I had just started a relationship with someone I met on Hinge and felt confident that when I returned, our lives would be normal again – him caring all too much about me, me having a reliable date.
However, I ignored the red flags that popped up in our conversations.
He was too eager to agree with me, too excited about everything I said, and too interested in transitioning from regular dates to a relationship. I found his attraction to me flattering, though, so instead of telling him how I really felt, I went with the flow.
We had gone on a few dates before I flew out to my parents’ house and eventually decided to try to stick it out when I was with my family. Two months in, though, this guy and I were at each other’s throats.
Daily FaceTimes felt more like an obligation than something to look forward to, and I began including my mom on those calls to act as a buffer. We would fight about ridiculous things like hours spent on a golf course and what the capital of France really is.
I ultimately asked him for some space.
A week went by, and I compiled my thoughts. I wrote out exactly how each of his actions made me feel and why I felt the way I did. He responded with a phone call and an apology, and I assumed that our relationship would settle down a bit.
Boy, was I wrong.
The next day, he asked if we could continue the conversation. I said “yes” because what girl doesn’t love hearing a lengthy apology and some ego-boosting flattery? I joined the FaceTime and felt my heartbeat increase as the tone of the call shifted dramatically.
Our “relationship” was over. He hung up in tears, supposedly heartbroken.
Not even a week later, a friend texted me saying that my ex messaged her and said that he wanted to meet her. Meanwhile, I was sitting in my childhood bedroom, completing a paint-by-number with my mom.
I was clearly not “getting back out there,” and he clearly was not “heartbroken.”

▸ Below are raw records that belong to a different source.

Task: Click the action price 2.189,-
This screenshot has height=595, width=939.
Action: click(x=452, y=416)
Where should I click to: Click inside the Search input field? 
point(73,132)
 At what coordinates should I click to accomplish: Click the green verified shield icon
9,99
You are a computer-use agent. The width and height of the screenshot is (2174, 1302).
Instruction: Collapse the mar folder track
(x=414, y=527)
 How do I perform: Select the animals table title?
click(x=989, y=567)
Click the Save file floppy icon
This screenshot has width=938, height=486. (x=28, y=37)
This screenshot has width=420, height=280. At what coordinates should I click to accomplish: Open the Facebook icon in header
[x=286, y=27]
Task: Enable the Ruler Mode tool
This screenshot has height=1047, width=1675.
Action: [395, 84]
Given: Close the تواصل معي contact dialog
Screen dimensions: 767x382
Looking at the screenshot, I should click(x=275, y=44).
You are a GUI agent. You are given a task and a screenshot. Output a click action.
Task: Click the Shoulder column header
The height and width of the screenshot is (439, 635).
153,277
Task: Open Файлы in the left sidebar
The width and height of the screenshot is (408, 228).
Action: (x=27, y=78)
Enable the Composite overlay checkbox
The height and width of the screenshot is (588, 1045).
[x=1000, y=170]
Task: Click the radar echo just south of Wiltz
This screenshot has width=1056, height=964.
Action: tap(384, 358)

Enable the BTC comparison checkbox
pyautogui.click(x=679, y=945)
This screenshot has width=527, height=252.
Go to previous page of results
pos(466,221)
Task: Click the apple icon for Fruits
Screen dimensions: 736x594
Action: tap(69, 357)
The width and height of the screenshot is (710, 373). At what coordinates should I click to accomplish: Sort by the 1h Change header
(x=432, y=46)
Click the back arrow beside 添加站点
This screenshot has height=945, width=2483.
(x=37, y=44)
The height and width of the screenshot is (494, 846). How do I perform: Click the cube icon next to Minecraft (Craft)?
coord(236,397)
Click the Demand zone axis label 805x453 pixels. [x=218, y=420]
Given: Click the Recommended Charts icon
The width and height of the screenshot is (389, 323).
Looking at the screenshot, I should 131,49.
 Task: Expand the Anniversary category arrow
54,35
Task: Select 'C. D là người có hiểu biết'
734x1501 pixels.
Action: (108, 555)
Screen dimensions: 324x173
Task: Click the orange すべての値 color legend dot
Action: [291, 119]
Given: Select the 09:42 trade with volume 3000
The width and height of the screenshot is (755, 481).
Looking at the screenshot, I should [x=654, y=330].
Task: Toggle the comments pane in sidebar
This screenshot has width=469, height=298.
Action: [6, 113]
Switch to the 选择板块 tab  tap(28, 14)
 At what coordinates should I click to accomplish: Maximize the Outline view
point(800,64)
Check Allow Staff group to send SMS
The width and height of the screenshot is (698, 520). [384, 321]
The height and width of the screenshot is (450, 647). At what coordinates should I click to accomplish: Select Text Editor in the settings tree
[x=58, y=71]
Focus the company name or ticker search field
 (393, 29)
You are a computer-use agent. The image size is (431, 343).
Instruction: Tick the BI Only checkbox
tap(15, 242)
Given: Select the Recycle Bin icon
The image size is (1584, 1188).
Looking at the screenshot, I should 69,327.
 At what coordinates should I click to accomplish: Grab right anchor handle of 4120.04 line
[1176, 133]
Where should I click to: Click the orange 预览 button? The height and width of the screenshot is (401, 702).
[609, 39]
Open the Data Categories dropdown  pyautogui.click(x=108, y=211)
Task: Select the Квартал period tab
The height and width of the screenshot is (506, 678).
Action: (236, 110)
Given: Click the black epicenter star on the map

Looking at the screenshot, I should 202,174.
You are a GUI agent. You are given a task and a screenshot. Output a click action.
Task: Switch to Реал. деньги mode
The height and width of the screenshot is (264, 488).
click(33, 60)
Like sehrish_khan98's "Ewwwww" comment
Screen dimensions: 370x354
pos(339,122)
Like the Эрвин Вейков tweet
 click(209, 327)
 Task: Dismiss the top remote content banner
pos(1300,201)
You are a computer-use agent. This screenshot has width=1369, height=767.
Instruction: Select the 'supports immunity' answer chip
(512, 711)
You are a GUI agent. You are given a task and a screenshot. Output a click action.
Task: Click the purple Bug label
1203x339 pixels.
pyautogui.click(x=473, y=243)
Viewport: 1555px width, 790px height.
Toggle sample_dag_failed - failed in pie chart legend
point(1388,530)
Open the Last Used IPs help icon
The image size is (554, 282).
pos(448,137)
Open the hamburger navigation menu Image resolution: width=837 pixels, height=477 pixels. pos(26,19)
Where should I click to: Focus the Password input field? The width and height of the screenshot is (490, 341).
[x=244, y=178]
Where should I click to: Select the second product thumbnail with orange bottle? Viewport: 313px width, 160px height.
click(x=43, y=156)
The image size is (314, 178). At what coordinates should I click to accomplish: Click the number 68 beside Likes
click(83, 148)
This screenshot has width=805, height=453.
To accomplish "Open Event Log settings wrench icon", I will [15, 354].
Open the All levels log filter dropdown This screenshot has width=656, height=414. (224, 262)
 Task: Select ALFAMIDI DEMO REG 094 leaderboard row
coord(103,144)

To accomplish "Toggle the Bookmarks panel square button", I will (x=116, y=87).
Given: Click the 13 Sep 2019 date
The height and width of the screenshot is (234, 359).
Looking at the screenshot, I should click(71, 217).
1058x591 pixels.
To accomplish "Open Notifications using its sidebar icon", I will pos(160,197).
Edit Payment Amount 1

My apartment lease was up, and I promised a friend that I would go to her wedding, so I packed up my stuff and went back to grown-up land. I re-downloaded Hinge and matched with several suitors whom I planned to meet when I returned. I knew that I was packing up my apartment to return to my parents’ house, so I had no intention of starting anything serious.
After a few dates, I met with my pre-pandemic man for a post-mortem. After all, I wanted to know all of the things I had done well in the relationship and everything I could have done better.
I told him that I was upset that he had pretended to be the heartbroken one but moved on so quickly.
I was honest about how his actions hurt my feelings and how he should have considered me when he gallivanted around.
Honesty and transparency gave us both closure. Wearing your heart on your sleeve can definitely be terrifying, and being vulnerable can make you feel like you “lost” the breakup.
But viewing relationships as trophies that you can win or lose diminishes and a part of life that can have real consequences on our emotions. That’s not fair to our heads or our hearts.
I’m a firm believer that the end of any relationship should come with a discussion and a game plan. How often should each person contact the other?
How soon until you each can begin dating again? What happens if you have a physical interaction in the future?
Seeing someone move on faster than you brings up anger, resentment, jealousy, but all of those feelings are normal. Eat a pint of ice cream.
Get a revenge body. Embrace how horrible you feel, and do whatever you have to do to move on. As long as you can remember that dating isn’t a game, you’ll never lose.